Sambil menunggu ambulans itu, berdasarkan cerita mama, katanya gw antara sadar dan nggak. Mata gw terbuka sebentar lalu tertutup. Gw juga gak sepenuhnya inget apa yang terjadi. Mama juga bilang kalau gw seperti bicara tapi nggak jelas dan kacau. Mirip orang mengigau. Entahlah mungkin benar karena gw gak inget. Setelah ambulans dateng, 2 paramedis masuk kekamar dan langsung memeriksa vital sign gw ( tensi, suhu, nadi, nafas ) dan memberi gw infus.

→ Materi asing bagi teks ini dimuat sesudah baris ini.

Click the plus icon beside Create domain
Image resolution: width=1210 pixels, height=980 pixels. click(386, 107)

Setelah itu gw merasa antara tidur dan terbangun. Sepanjang perjalan dari kamar ke ambulans, ambulans ke RS, gw merem. Akhirnya sampai di sebuah rumah sakit dekat rumah. Tapi sesampainya di UGD, gw ditolak untuk dirawat karena disana tidak ada dokter psikiatri. Jadi gw dioper ke RSCM.

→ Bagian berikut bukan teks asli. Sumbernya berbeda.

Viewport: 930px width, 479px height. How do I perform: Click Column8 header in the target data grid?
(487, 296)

Sampai di RSCM, gw masuk di UGD-nya. Tapi itu UGD penuh dan banyak pasien mengantri disana. Akhirnya setelah menelepon psikiater gw, seorang residen ( dokter yang lagi ngambil spesialisasi ) psikiatri datang melihat kondisi gw. Berhubung gw-nya setengah2 gitu, akhirnya residen itu bertanya kepada mama. Gw hanya bisa bilang "Pusing banget dok.." selebihnya gak inget. Gw juga merasa seperti sedang mimpi. Berkali-kali gw bertanya, "Mama dimana ? Aku mimpi nggak ma ?" sambil mencubit pipi sendiri. Itu bener-bener antara sadar dan nggak deh..

Berhubung UGD-nya penuh dan gw butuh penanganan segera, akhirnya psikiater gw datang dan membantu gw untuk mencari kamar perawatan. Sayangnya semua penuh, dan gw dioper lagi ke RSCM Kencana. Itu looh, RSCM versi swasta yang gedungnya bagus dan kelasnya internasional. Memang lebih mahal. Tapi daripada gw kenapa-napa jadi dioper kesana. 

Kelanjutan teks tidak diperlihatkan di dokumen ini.